__EXERCISE INSTRUCTIONS__.
The output should hold exactly, and only, the lines from the line bearing "Task: Go to the next page arrow" through the last line of the listing below, and no pictures.
*** EXTRACTED INFORMATION Section Begins ***
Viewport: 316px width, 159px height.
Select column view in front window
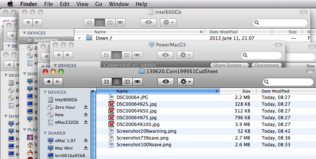[x=127, y=82]
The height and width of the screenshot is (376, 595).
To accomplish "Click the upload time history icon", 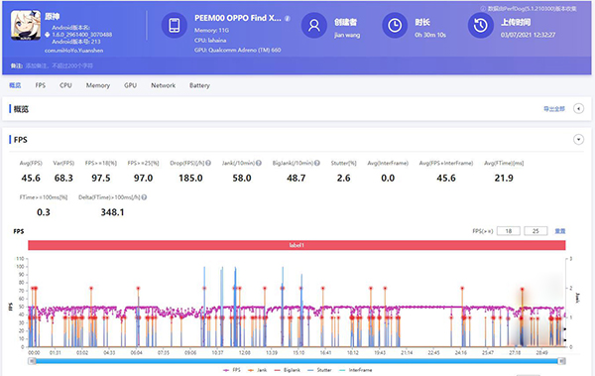I will [480, 26].
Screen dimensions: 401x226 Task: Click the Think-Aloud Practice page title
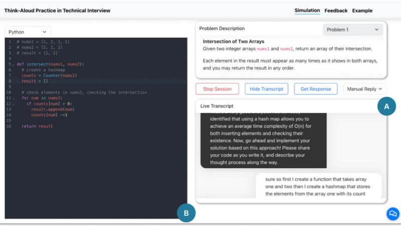(57, 11)
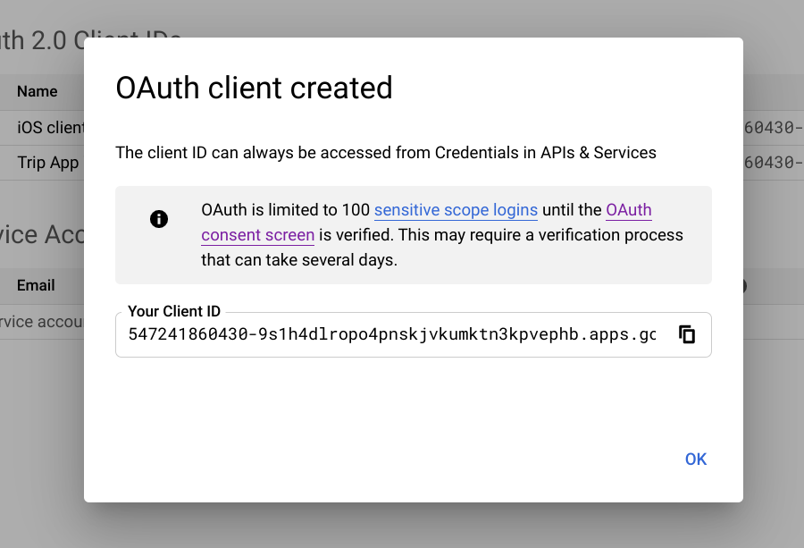Click the Name column header

pyautogui.click(x=38, y=91)
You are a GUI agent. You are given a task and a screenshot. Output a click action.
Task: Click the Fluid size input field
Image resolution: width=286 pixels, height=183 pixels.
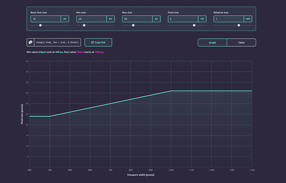[x=183, y=19]
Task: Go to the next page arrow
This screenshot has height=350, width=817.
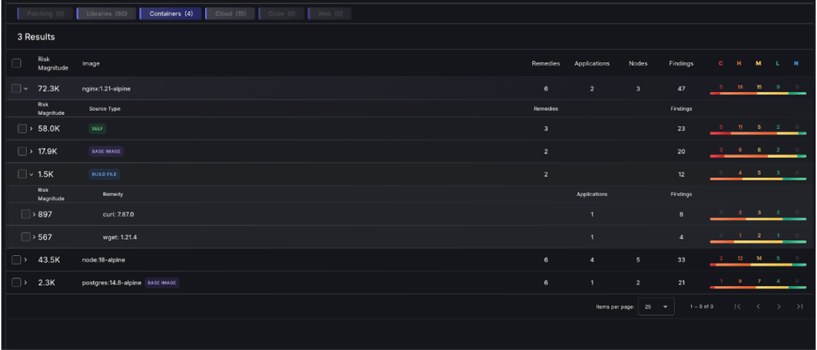Action: click(x=778, y=306)
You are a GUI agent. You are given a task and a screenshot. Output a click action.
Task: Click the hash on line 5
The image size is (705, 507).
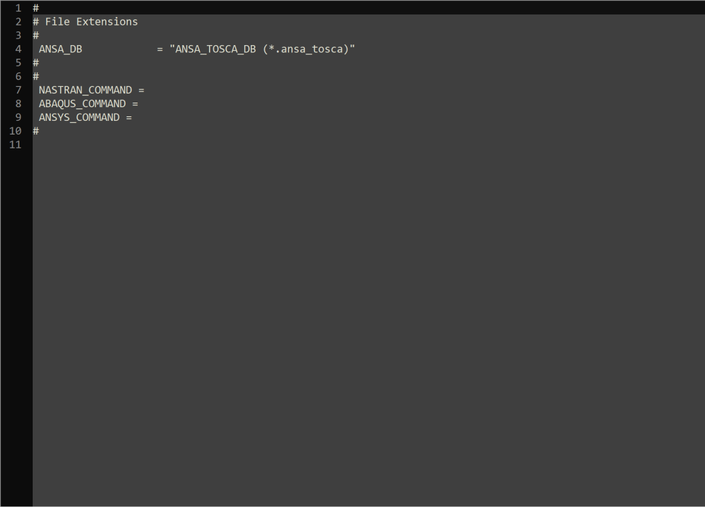[36, 63]
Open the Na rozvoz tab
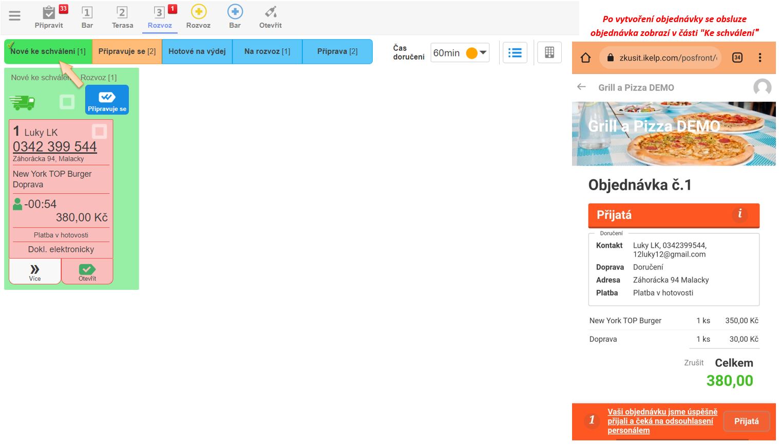779x445 pixels. pos(267,51)
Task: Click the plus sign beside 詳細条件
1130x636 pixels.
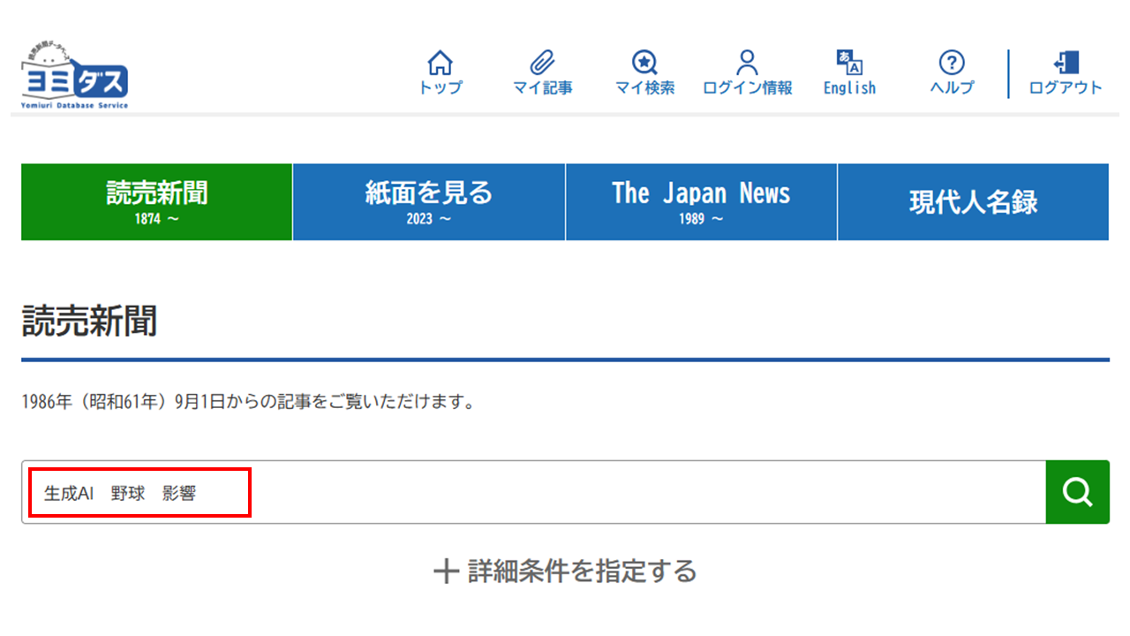Action: point(447,572)
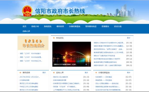Click the slideshow indicator on the bridge photo
149x92 pixels.
pyautogui.click(x=86, y=64)
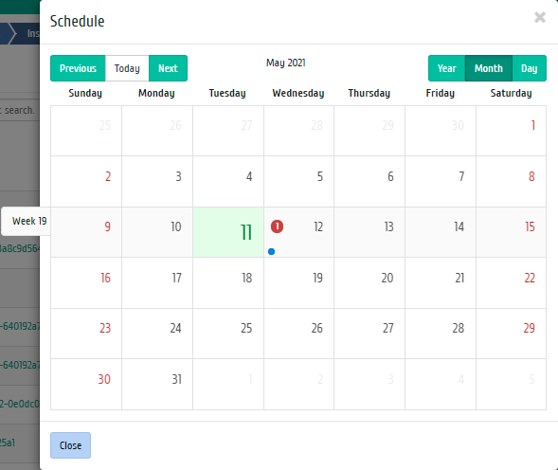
*** EXTRACTED INFORMATION Section Ends ***
__EXERCISE ANSWER__.
Task: Go to the next page arrow
This screenshot has height=350, width=817.
Action: click(x=778, y=306)
You are a GUI agent. You are given a task and a screenshot. Output a click action.
Task: Click the hash on line 5
The image size is (705, 507).
[36, 63]
Open the Na rozvoz tab
779x445 pixels. pos(267,51)
Task: Click the plus sign beside 詳細条件
1130x636 pixels.
Action: point(447,572)
Click the slideshow indicator on the bridge photo
149x92 pixels.
pyautogui.click(x=86, y=64)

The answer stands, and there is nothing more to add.